Extract provided:
◆ ◆ ◆

OpenAI CEO Sam Altman arrives to attend the State Banquet at Windsor Castle. Credit: WPA Pool/Getty Images

“Little by little, capitalism’s two great pillars — profit and markets — are being replaced,” Mr Varoufakis says in his book on What Killed Capitalism. “The world economy is being lubricated less and less with profit and increasingly with cloud rent.”

Food delivery app Uber Eats is another example of how internet landlords are replacing the capitalist system of competition and free markets, with a feudal system of dominance to earn rents.

Today, Uber Eats as a landlord can control whether or not small restaurants in Melbourne or Sydney can reach their own customers in what Mr Varoufakis labels technofeudalism.

Elsewhere, Google-owner Alphabet is arguably the ultimate rent-charging internet landlord and behemoth. Over the last 12 months its shift of search engine results to AI has lowered internet traffic to local news sites some 50 to 80 per cent. Meta also has the power to turn on or off its subordinate news sites’ access to many of their readers.

Mr Varoufakis says this status quo means the owners of mega-cap tech businesses are the new ruling class more powerful than politicians that are often up to their necks in mega-cap equity ownership themselves in the US.

Yesterday, it was also reported that the powerful Murdoch family is also interested in co-funding a bid for TikTok in the US, as it spies an opportunity to join the internet landlords.

“How revolutionary that new ruling class [mega-cap tech] would prove, leveraging its cloud capital to make almost the whole of humanity work for them, either for free or for a pittance - including many capitalists,” Mr Varoufakis writes. “And crucially what a backward step that would prove in emancipating all of humanity and the planet from exploitation.”

Regulatory woes

The courts in the US as the other separate arbiter of power have also failed to move against mega-cap tech, despite numerous cases brought by the Department of Justice as the country’s anti-monopoly enforcer.

On the contrary, Alphabet shares have soared nearly 20 per cent, or $US600 billion in value, to a record high since September 2 when a US judge declined to take much serious enforcement action against the internet giant, despite an August 5 court ruling it broke US law as “a monopolist” .

◆ ◆ ◆

Excerpted records:
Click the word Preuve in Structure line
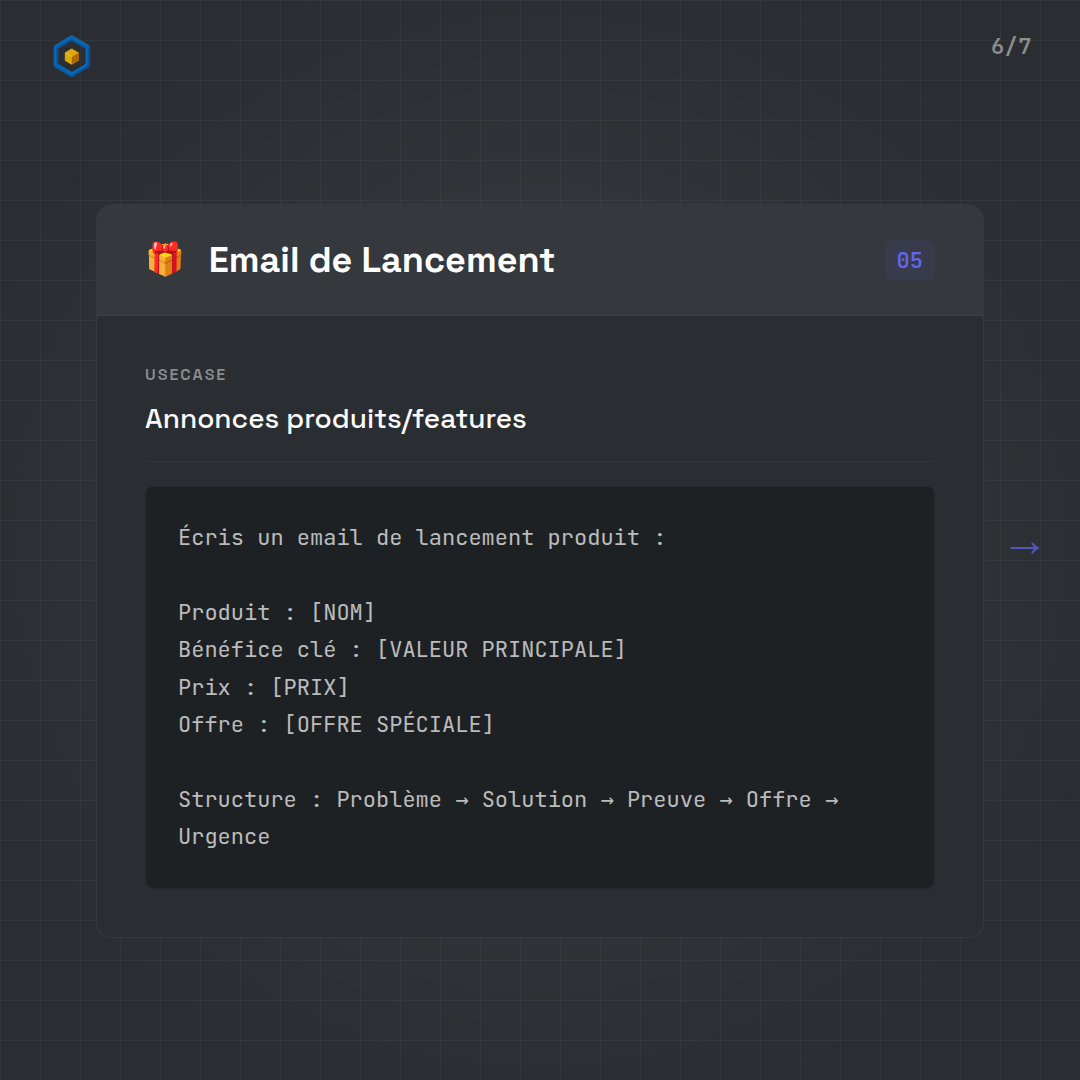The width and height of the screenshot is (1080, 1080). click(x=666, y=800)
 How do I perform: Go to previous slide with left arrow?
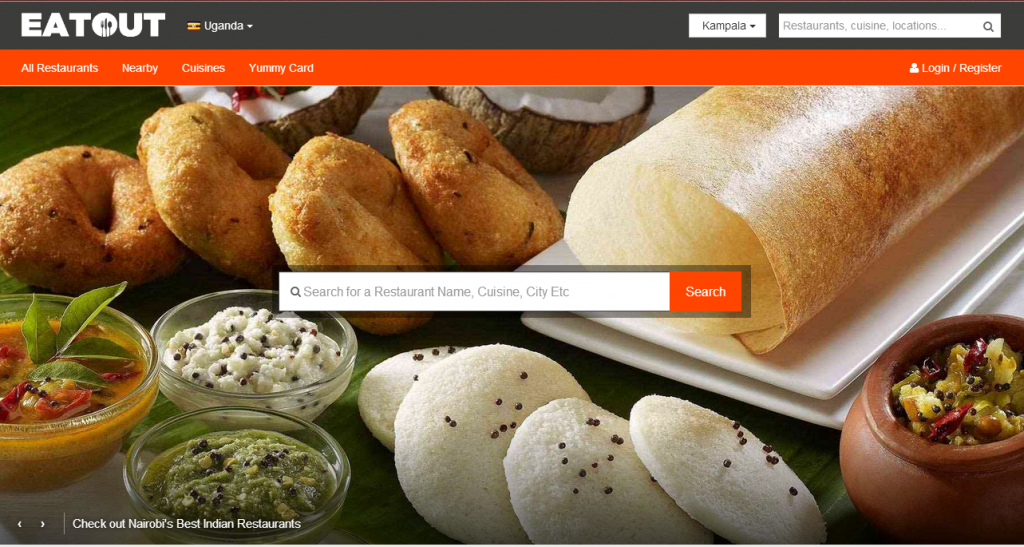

◆ ◆ ◆

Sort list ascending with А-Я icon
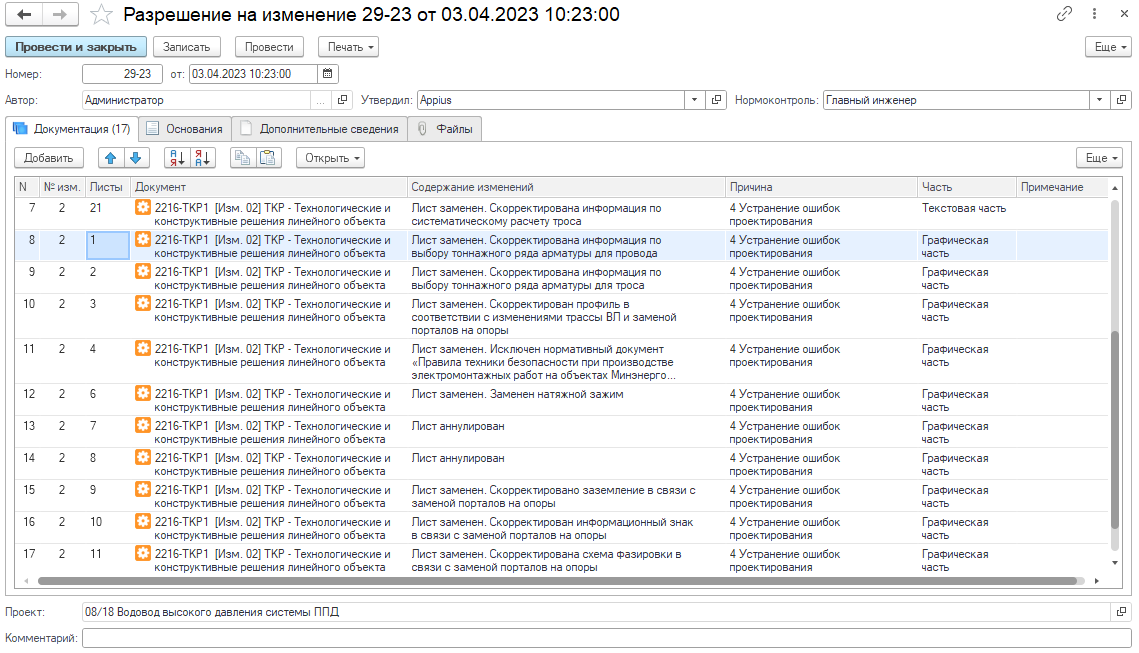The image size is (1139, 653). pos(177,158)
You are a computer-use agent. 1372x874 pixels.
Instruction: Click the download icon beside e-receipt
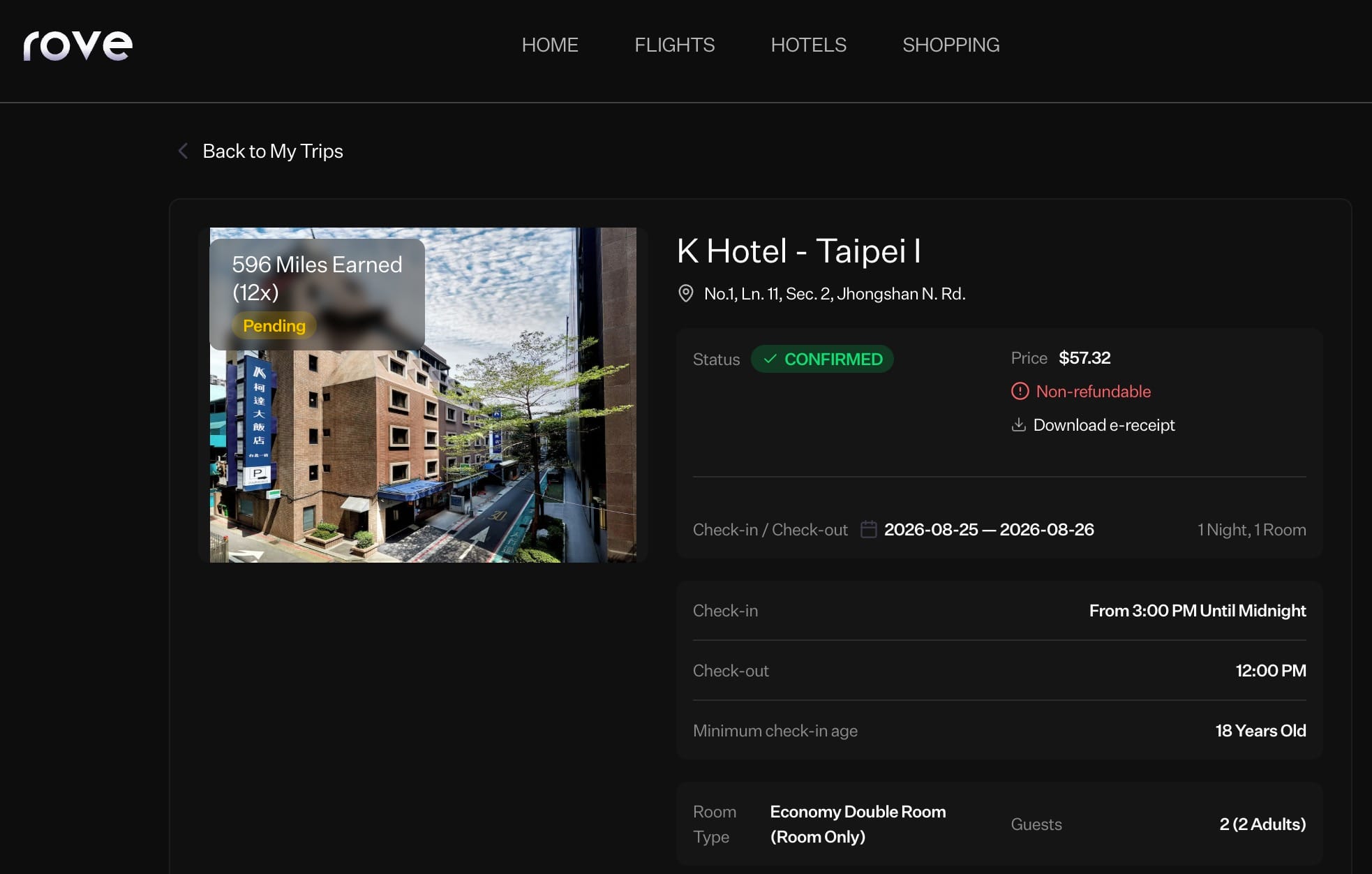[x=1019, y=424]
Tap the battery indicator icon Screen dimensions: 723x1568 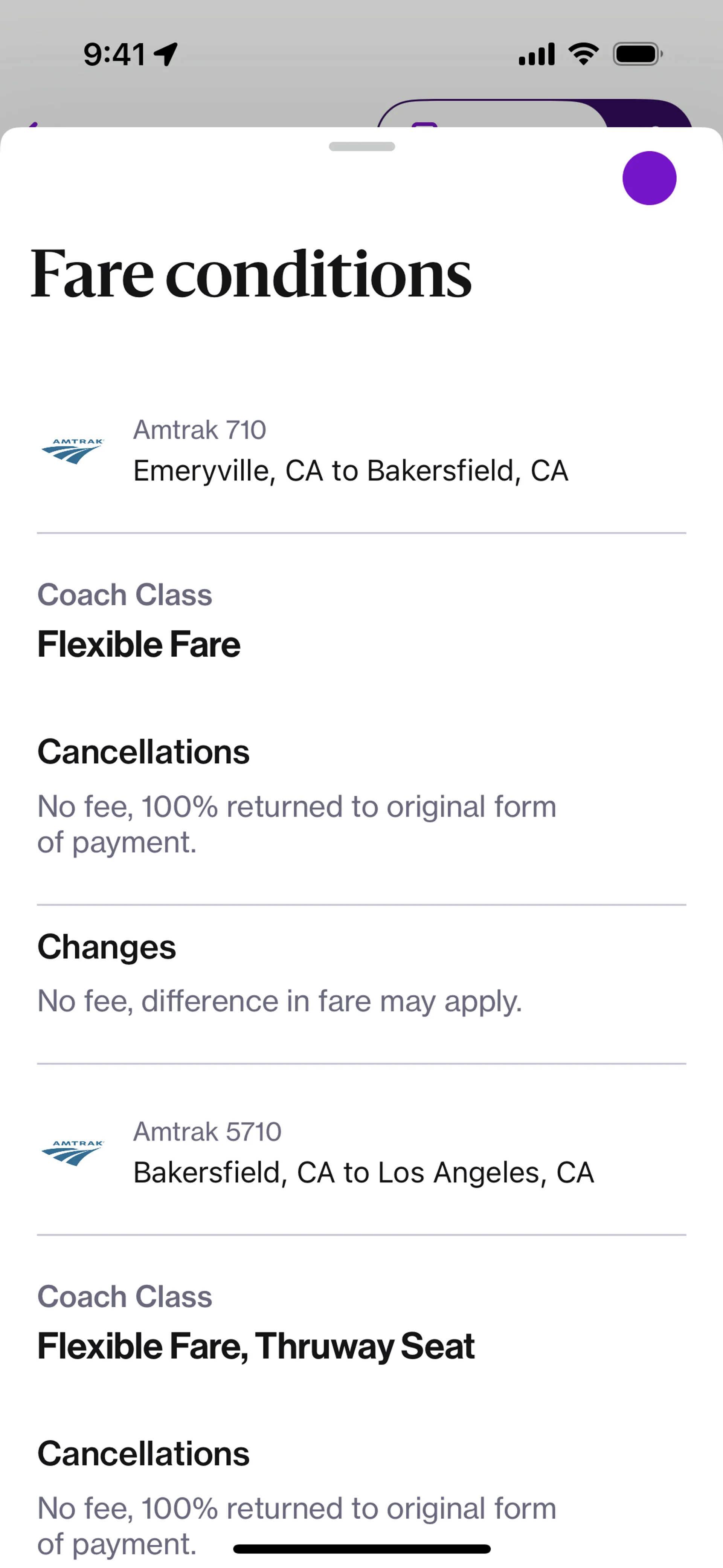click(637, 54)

◆ ◆ ◆

What is needed: In the extract above on technofeudalism, copy the passage word for word. Begin at the words "Food delivery app" and stop after "of their readers.".

Solved exercise:
Food delivery app Uber Eats is another example of how internet landlords are replacing the capitalist system of competition and free markets, with a feudal system of dominance to earn rents.

Today, Uber Eats as a landlord can control whether or not small restaurants in Melbourne or Sydney can reach their own customers in what Mr Varoufakis labels technofeudalism.

Elsewhere, Google-owner Alphabet is arguably the ultimate rent-charging internet landlord and behemoth. Over the last 12 months its shift of search engine results to AI has lowered internet traffic to local news sites some 50 to 80 per cent. Meta also has the power to turn on or off its subordinate news sites’ access to many of their readers.